The classical optimizer optimizes the circuit after every run. The parameters of the ansatz is adjusted and the circuit is run again. This adjustment happens after every iteration to minimize the cost function. We do 10 iterations in an attempt to find the ground state energy.
PROGRAM VQE
INPUT: csv_file_path (molecular coordinates)
OUTPUT: convergence_plot, energy_data
BEGIN
// Initialize parameters
max_iterations:10
ansatz_repetitions: 2
energy_history: empty_list
// Step 1: Generate Hamiltonian
PRINT "Generating molecular Hamiltonian..."
molecular_data: READ_CSV(csv_file_path)
hamiltonian: generate_hamiltonian(molecular_data)
num_qubits: calculate_qubits_needed(molecular_data)
num_electrons: count_active_electrons(molecular_data)
// Step 2: Create Quantum Ansatz
PRINT "Creating quantum ansatz..."
ansatz: create_ansatz(num_qubits, num_electrons, ansatz_repetitions)
initial_parameters: random_parameters(ansatz.num_parameters)
// Step 3: VQE Optimization Loop
PRINT "Running VQE optimization..."
current_parameters: initial_parameters
FOR iteration = 1 TO max_iterations DO
// Evaluate energy expectation value
quantum_state: ansatz.execute(current_parameters)
energy: expectation_value(hamiltonian, quantum_state)
energy_history.append(energy)
// Classical optimization step
gradient: compute_gradient(energy, current_parameters)
current_parameters: update_parameters(current_parameters, gradient)
PRINT "Iteration", iteration, "Energy:", energy
END FOR
// Results processing
optimal_energy: minimum(energy_history)
execution_time: current_time() - start_time
molecular_formula: create_formula(molecular_data)
// Generate outputs
PRINT "Saving results..."
SAVE_CSV(energy_history, "energy_convergence.csv")
CREATE_PLOT BEGIN
x_axis: [1, 2, ..., length(energy_history)]
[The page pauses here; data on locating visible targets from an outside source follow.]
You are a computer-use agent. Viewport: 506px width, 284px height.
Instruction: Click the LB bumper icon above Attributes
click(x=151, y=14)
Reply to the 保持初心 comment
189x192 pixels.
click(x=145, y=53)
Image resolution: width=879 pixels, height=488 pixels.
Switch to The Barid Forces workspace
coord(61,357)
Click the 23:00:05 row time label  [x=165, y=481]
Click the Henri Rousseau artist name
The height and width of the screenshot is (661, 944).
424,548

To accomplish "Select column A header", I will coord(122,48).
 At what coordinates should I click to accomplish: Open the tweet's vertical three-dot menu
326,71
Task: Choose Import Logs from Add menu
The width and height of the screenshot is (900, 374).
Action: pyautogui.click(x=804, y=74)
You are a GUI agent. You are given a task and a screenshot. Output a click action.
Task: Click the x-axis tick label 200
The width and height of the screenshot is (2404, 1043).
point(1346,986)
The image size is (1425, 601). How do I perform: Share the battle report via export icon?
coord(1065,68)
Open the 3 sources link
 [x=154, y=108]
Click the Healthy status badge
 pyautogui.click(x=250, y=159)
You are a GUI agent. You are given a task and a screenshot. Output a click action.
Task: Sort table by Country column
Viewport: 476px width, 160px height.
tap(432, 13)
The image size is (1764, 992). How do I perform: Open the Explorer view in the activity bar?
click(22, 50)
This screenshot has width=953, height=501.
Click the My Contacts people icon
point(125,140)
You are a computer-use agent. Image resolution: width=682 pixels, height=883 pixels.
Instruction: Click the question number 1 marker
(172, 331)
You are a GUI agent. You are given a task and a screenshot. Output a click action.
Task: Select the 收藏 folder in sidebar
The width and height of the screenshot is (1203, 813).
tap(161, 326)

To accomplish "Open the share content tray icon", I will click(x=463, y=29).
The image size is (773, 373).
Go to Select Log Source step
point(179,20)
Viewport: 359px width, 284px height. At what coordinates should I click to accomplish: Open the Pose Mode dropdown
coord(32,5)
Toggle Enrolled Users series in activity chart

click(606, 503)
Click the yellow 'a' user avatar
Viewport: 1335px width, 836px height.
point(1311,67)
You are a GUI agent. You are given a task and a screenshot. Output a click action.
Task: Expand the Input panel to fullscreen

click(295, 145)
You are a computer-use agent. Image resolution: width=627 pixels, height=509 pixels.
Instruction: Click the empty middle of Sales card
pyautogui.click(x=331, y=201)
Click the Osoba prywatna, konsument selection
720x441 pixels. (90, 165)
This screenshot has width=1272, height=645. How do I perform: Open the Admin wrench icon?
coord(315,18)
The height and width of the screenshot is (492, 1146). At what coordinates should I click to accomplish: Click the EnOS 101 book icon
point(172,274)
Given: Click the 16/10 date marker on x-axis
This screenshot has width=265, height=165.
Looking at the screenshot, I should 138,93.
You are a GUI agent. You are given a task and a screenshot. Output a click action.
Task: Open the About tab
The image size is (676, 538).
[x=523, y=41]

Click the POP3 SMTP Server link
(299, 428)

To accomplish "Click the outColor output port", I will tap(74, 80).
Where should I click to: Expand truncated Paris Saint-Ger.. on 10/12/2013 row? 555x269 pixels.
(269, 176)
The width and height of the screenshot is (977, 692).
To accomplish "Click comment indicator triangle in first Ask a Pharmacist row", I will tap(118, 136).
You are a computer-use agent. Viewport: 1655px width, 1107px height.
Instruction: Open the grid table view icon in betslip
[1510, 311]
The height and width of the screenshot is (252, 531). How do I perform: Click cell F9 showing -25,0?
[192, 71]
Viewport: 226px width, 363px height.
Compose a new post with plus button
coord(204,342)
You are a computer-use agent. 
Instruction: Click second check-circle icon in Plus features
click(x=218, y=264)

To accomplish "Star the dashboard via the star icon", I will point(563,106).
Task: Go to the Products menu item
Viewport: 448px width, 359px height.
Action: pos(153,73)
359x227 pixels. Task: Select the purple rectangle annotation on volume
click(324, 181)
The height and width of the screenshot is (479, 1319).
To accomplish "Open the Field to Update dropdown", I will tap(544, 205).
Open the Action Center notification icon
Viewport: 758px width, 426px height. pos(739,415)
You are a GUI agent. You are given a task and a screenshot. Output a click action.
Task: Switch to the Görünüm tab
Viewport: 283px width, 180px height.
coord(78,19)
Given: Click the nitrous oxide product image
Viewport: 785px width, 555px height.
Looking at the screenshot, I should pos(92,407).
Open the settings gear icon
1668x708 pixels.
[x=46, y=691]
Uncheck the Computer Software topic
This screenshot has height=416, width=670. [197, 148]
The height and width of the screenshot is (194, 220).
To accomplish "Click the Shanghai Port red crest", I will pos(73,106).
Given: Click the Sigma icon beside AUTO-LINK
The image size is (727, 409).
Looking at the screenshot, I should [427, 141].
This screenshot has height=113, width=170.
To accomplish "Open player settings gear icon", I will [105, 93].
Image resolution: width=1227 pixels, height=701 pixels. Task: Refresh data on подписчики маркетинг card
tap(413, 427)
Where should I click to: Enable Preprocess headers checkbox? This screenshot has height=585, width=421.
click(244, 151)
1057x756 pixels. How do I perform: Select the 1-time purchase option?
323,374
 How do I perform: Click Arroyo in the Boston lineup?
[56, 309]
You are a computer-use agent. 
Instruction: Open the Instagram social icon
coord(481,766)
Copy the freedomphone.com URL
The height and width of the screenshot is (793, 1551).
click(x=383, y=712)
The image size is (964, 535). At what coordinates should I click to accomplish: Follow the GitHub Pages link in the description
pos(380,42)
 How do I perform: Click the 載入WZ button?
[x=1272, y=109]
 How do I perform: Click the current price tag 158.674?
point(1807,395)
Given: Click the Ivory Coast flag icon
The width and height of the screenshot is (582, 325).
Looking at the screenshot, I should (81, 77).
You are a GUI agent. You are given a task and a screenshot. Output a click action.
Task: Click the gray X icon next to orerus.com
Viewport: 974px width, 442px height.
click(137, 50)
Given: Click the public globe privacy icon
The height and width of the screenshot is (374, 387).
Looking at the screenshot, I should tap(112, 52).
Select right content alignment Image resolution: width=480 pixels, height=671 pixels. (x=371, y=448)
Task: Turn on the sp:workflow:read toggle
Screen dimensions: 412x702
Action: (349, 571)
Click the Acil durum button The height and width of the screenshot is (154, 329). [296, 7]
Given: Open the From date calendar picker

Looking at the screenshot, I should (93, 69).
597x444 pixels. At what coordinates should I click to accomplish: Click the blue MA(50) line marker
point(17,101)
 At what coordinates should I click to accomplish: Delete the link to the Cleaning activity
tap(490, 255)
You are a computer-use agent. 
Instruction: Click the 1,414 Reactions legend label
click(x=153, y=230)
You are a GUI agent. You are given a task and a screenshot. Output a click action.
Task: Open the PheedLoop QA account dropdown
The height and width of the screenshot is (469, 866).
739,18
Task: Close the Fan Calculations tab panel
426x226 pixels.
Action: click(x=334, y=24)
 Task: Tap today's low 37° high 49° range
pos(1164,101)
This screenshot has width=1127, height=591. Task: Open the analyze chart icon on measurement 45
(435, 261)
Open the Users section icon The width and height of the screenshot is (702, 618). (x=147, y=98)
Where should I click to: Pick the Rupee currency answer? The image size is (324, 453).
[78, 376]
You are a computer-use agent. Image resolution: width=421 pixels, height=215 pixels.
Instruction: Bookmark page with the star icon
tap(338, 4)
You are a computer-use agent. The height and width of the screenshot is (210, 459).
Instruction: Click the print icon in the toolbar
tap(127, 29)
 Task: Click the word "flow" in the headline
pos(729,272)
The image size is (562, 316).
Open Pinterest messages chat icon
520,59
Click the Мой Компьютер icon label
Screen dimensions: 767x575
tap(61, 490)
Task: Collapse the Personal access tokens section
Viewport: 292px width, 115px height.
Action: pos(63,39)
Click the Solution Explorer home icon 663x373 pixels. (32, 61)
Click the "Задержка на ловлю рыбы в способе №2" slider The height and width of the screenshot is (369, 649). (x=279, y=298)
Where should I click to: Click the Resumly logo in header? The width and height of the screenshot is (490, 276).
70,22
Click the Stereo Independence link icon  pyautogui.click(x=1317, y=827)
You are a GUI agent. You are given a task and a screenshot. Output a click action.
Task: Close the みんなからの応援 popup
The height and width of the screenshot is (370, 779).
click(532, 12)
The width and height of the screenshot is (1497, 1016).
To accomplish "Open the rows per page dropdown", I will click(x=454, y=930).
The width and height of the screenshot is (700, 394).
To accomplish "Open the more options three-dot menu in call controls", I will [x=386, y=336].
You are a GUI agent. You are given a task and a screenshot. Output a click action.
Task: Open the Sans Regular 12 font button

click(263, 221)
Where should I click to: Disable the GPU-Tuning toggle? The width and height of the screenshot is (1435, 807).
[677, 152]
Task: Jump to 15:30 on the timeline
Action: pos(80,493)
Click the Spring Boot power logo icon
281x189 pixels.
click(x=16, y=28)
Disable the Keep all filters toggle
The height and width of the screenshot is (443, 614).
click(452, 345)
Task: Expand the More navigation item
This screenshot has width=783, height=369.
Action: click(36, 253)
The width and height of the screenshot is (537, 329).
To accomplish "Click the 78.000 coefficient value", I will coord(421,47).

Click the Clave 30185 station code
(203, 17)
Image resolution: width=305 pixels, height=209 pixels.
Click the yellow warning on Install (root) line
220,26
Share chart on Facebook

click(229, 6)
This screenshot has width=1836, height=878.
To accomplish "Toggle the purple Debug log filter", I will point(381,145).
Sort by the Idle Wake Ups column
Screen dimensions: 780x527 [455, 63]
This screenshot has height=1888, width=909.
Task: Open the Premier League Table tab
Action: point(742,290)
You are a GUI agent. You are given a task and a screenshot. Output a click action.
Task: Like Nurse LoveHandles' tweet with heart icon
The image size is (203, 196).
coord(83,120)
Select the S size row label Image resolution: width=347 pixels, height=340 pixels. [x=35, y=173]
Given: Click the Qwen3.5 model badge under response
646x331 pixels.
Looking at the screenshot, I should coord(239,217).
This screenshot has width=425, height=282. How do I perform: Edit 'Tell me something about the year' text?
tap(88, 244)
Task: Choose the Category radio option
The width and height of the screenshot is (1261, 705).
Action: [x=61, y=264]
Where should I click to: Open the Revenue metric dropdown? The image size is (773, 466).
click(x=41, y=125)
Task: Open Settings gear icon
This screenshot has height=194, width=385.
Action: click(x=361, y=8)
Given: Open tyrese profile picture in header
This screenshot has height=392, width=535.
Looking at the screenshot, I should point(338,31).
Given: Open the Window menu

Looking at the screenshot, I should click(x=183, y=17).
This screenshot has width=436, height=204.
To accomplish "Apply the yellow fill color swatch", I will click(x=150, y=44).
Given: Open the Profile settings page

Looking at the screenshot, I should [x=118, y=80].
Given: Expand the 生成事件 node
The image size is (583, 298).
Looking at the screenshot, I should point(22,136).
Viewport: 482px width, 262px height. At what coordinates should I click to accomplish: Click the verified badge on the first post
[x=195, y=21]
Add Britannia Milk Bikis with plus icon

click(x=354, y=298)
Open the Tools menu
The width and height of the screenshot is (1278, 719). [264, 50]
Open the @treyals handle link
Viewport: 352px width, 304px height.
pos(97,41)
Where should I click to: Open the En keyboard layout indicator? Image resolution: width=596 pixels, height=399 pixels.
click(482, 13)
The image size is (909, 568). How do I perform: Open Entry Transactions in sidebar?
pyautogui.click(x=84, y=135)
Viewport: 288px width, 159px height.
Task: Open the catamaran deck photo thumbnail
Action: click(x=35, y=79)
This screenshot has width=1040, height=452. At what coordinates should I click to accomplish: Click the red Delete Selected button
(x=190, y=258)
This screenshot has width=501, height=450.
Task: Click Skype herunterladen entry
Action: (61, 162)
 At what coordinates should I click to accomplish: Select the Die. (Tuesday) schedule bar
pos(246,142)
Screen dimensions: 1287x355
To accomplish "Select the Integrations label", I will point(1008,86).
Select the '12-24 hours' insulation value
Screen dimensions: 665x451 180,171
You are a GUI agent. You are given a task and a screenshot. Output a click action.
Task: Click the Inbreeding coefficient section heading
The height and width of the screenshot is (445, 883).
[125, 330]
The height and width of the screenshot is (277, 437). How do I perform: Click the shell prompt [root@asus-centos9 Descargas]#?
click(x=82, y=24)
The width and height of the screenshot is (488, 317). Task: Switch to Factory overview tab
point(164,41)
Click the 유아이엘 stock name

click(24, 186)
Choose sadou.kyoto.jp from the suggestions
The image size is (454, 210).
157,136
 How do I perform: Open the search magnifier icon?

PLOT_LINE(x_axis, energy_history)
ADD_HORIZONTAL_LINE(optimal_energy)
SET_LABELS("Function Evaluation", "Energy (Hartree)")
SET_TITLE("VQE Energy Convergence for " + molecular_formula)
SAVE_PLOT("vqe_results.png")
END CREATE_PLOT
// Final summary
PRINT "Simulation Complete!"
PRINT "Molecular formula:", molecular_formula
PRINT "Ground state energy:", optimal_energy, "Hartree"
PRINT "Execution time:", execution_time, "seconds"
PRINT "Total evaluations:", length(energy_history)
END
We implemented the VQE algorithm by using active site reduction methods to find the ground state energy of the molecules. The quantum algorithm used a maximum of 10 iterations and approximately 10-20 qubits for a simulation. We simulated Cefotaxime sodium, a molecule that is effective in targeting Streptococcus pneumoniae. The generated molecule for targeting Streptococcus pneumoniae achieved a significantly lower ground state energy than the existing drug. This shows that the machine learning model is generating highly stable drugs.